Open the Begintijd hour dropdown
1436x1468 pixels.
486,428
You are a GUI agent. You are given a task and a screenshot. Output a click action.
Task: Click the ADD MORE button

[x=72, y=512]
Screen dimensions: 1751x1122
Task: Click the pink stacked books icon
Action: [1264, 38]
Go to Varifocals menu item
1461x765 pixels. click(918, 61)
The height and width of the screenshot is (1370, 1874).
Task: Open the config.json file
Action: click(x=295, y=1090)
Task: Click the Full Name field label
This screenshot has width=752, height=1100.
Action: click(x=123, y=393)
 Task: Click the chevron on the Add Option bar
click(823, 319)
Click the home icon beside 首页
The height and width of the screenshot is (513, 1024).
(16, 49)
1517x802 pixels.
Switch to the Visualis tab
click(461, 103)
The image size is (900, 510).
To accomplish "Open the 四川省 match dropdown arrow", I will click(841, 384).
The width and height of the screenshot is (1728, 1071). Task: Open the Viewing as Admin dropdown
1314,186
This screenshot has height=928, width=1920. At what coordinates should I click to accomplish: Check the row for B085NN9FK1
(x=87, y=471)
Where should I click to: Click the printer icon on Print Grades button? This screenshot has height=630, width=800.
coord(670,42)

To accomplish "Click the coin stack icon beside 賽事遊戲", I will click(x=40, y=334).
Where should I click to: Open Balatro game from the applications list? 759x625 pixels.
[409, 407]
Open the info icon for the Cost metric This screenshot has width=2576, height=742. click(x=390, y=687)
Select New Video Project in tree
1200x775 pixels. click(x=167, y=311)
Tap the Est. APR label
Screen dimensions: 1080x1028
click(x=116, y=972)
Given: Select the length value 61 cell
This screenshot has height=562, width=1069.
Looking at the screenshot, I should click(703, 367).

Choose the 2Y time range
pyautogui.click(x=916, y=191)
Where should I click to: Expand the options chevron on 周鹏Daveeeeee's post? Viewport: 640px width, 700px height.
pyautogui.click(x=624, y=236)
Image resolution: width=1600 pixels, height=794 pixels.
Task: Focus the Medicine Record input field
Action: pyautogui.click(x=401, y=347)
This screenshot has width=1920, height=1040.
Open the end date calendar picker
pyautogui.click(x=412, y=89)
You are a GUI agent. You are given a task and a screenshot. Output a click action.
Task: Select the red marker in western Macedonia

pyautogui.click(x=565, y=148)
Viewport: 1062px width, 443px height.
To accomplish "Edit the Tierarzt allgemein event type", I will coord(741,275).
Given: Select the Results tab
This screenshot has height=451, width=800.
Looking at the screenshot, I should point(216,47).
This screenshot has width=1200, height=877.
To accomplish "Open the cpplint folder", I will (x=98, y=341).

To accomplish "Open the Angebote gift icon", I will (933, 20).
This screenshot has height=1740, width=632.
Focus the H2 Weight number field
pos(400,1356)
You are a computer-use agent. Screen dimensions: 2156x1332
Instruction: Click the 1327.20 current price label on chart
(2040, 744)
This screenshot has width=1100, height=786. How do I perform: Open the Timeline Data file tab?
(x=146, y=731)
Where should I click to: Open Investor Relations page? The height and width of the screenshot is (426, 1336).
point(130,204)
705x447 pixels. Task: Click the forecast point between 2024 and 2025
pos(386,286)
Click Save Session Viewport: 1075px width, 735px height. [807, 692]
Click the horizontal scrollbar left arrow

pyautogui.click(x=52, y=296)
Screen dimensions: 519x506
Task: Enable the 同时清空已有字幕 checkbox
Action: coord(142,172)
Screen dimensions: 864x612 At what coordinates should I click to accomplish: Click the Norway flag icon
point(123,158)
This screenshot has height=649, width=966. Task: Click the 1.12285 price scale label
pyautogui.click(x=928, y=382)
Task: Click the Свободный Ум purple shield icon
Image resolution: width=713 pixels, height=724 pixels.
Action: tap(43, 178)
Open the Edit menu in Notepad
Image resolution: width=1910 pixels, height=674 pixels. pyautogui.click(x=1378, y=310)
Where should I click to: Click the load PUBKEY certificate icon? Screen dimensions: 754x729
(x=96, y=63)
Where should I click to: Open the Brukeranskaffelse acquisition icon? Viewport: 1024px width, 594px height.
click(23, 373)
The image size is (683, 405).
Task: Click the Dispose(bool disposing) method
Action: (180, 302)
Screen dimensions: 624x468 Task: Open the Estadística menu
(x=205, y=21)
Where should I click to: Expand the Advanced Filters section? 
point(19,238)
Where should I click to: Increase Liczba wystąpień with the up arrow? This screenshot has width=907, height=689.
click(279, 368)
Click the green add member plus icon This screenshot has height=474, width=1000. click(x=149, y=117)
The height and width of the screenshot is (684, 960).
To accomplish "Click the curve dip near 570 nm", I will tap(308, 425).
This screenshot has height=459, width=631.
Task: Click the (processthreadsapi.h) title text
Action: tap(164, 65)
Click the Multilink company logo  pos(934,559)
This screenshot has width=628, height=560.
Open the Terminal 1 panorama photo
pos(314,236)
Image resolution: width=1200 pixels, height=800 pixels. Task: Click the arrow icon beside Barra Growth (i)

■ Task details
Repeat, exactly and in full, the records shown above.

■ Answer area
Open the Begintijd hour dropdown
1436x1468 pixels.
486,428
You are a GUI agent. You are given a task and a screenshot. Output a click action.
Task: Click the ADD MORE button

[x=72, y=512]
Screen dimensions: 1751x1122
Task: Click the pink stacked books icon
Action: [1264, 38]
Go to Varifocals menu item
1461x765 pixels. click(918, 61)
The height and width of the screenshot is (1370, 1874).
Task: Open the config.json file
Action: click(x=295, y=1090)
Task: Click the Full Name field label
This screenshot has width=752, height=1100.
Action: click(x=123, y=393)
 Task: Click the chevron on the Add Option bar
click(823, 319)
Click the home icon beside 首页
The height and width of the screenshot is (513, 1024).
(16, 49)
1517x802 pixels.
Switch to the Visualis tab
click(461, 103)
The image size is (900, 510).
To accomplish "Open the 四川省 match dropdown arrow", I will click(841, 384).
The width and height of the screenshot is (1728, 1071). Task: Open the Viewing as Admin dropdown
1314,186
This screenshot has height=928, width=1920. At what coordinates should I click to accomplish: Check the row for B085NN9FK1
(x=87, y=471)
Where should I click to: Click the printer icon on Print Grades button? This screenshot has height=630, width=800.
coord(670,42)

To accomplish "Click the coin stack icon beside 賽事遊戲", I will click(x=40, y=334).
Where should I click to: Open Balatro game from the applications list? 759x625 pixels.
[409, 407]
Open the info icon for the Cost metric This screenshot has width=2576, height=742. click(x=390, y=687)
Select New Video Project in tree
1200x775 pixels. click(x=167, y=311)
Tap the Est. APR label
Screen dimensions: 1080x1028
click(x=116, y=972)
Given: Select the length value 61 cell
This screenshot has height=562, width=1069.
Looking at the screenshot, I should click(703, 367).

Choose the 2Y time range
pyautogui.click(x=916, y=191)
Where should I click to: Expand the options chevron on 周鹏Daveeeeee's post? Viewport: 640px width, 700px height.
pyautogui.click(x=624, y=236)
Image resolution: width=1600 pixels, height=794 pixels.
Task: Focus the Medicine Record input field
Action: pyautogui.click(x=401, y=347)
This screenshot has width=1920, height=1040.
Open the end date calendar picker
pyautogui.click(x=412, y=89)
You are a GUI agent. You are given a task and a screenshot. Output a click action.
Task: Select the red marker in western Macedonia

pyautogui.click(x=565, y=148)
Viewport: 1062px width, 443px height.
To accomplish "Edit the Tierarzt allgemein event type", I will coord(741,275).
Given: Select the Results tab
This screenshot has height=451, width=800.
Looking at the screenshot, I should point(216,47).
This screenshot has width=1200, height=877.
To accomplish "Open the cpplint folder", I will (x=98, y=341).

To accomplish "Open the Angebote gift icon", I will (933, 20).
This screenshot has height=1740, width=632.
Focus the H2 Weight number field
pos(400,1356)
You are a computer-use agent. Screen dimensions: 2156x1332
Instruction: Click the 1327.20 current price label on chart
(2040, 744)
This screenshot has width=1100, height=786. How do I perform: Open the Timeline Data file tab?
(x=146, y=731)
Where should I click to: Open Investor Relations page? The height and width of the screenshot is (426, 1336).
point(130,204)
705x447 pixels. Task: Click the forecast point between 2024 and 2025
pos(386,286)
Click Save Session Viewport: 1075px width, 735px height. [807, 692]
Click the horizontal scrollbar left arrow

pyautogui.click(x=52, y=296)
Screen dimensions: 519x506
Task: Enable the 同时清空已有字幕 checkbox
Action: coord(142,172)
Screen dimensions: 864x612 At what coordinates should I click to accomplish: Click the Norway flag icon
point(123,158)
This screenshot has height=649, width=966. Task: Click the 1.12285 price scale label
pyautogui.click(x=928, y=382)
Task: Click the Свободный Ум purple shield icon
Image resolution: width=713 pixels, height=724 pixels.
Action: tap(43, 178)
Open the Edit menu in Notepad
Image resolution: width=1910 pixels, height=674 pixels. pyautogui.click(x=1378, y=310)
Where should I click to: Click the load PUBKEY certificate icon? Screen dimensions: 754x729
(x=96, y=63)
Where should I click to: Open the Brukeranskaffelse acquisition icon? Viewport: 1024px width, 594px height.
click(23, 373)
The image size is (683, 405).
Task: Click the Dispose(bool disposing) method
Action: (180, 302)
Screen dimensions: 624x468 Task: Open the Estadística menu
(x=205, y=21)
Where should I click to: Expand the Advanced Filters section? 
point(19,238)
Where should I click to: Increase Liczba wystąpień with the up arrow? This screenshot has width=907, height=689.
click(279, 368)
Click the green add member plus icon This screenshot has height=474, width=1000. click(x=149, y=117)
The height and width of the screenshot is (684, 960).
To accomplish "Click the curve dip near 570 nm", I will tap(308, 425).
This screenshot has height=459, width=631.
Task: Click the (processthreadsapi.h) title text
Action: tap(164, 65)
Click the Multilink company logo  pos(934,559)
This screenshot has width=628, height=560.
Open the Terminal 1 panorama photo
pos(314,236)
Image resolution: width=1200 pixels, height=800 pixels. Task: Click the arrow icon beside Barra Growth (i)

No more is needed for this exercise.